> [Exercise prompt]
For the records that follow, give the number of lines in which the word "screenshot" occurs, with nothing added.

> [Saved entries]
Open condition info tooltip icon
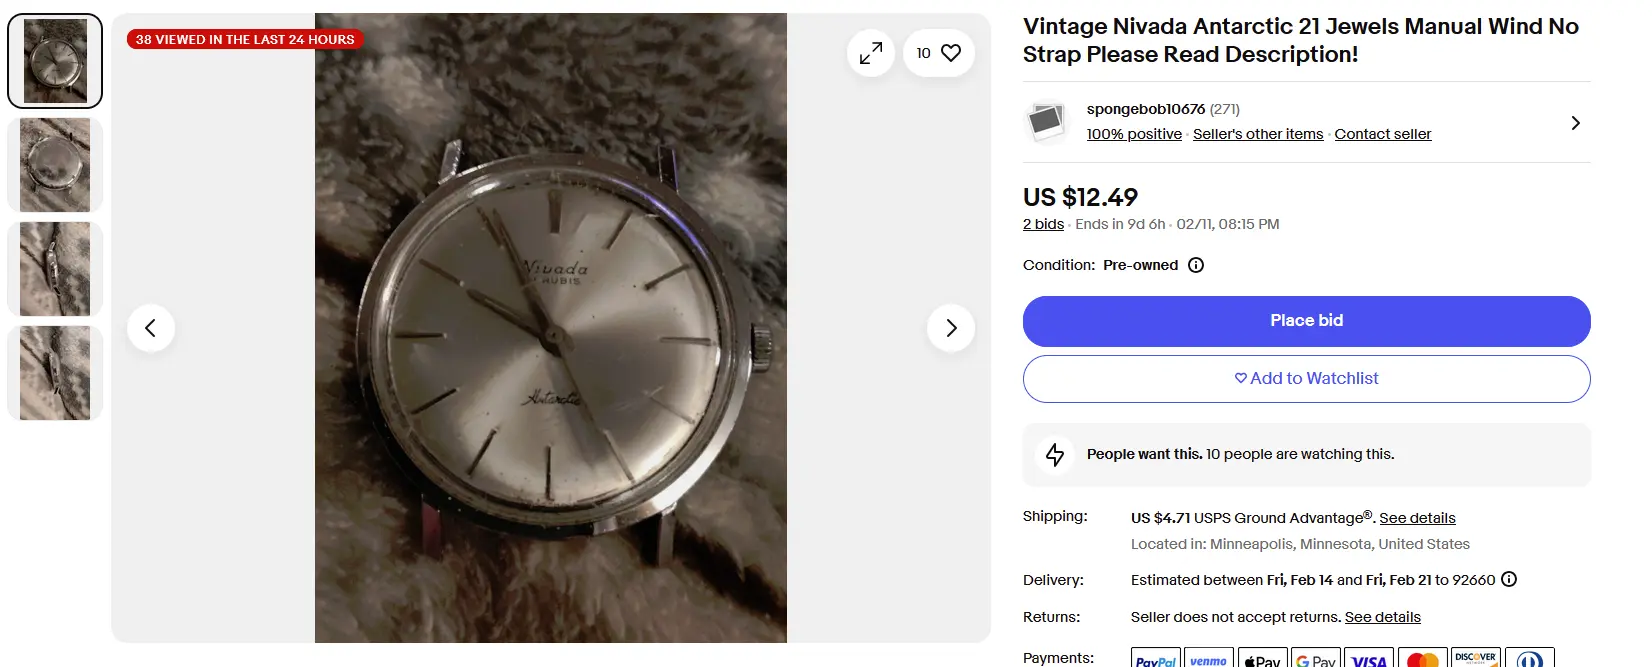Screen dimensions: 1652x667 click(x=1196, y=265)
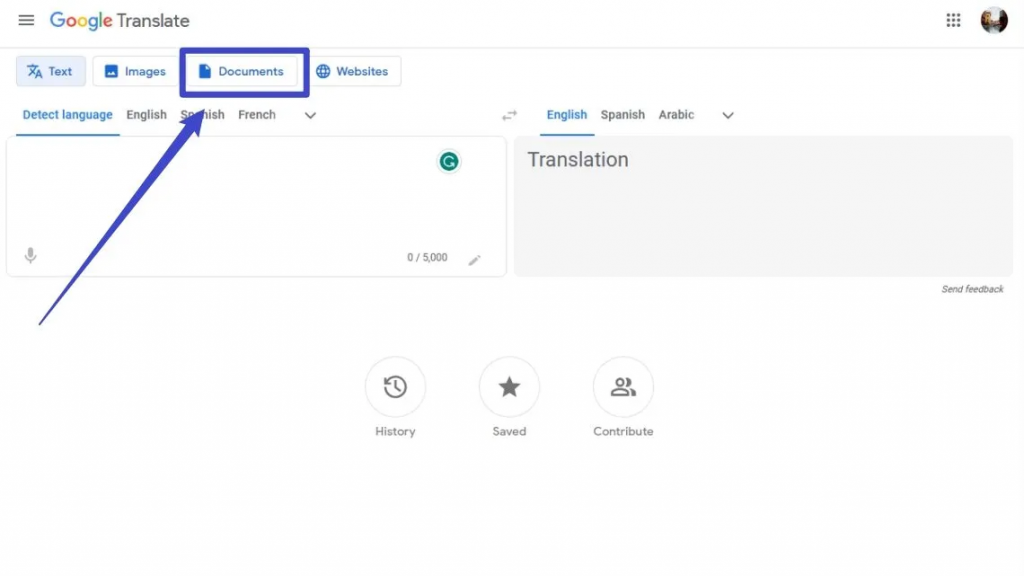Switch to Websites translation mode
Viewport: 1024px width, 576px height.
(352, 72)
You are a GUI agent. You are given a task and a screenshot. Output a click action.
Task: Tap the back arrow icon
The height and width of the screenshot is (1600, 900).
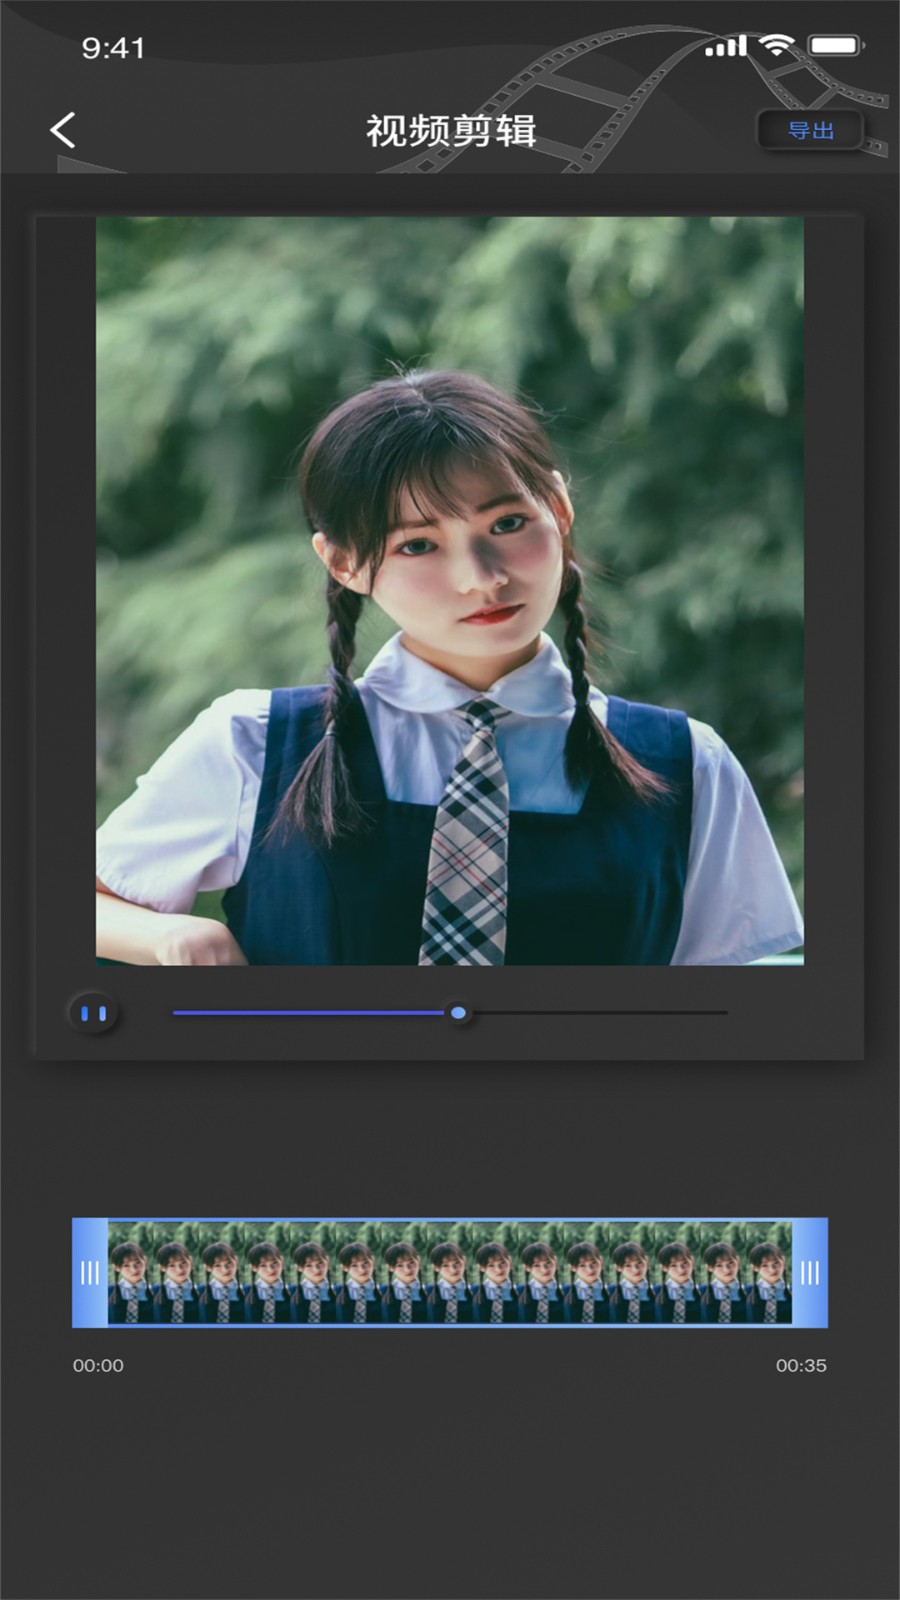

> [Output for this exercise]
2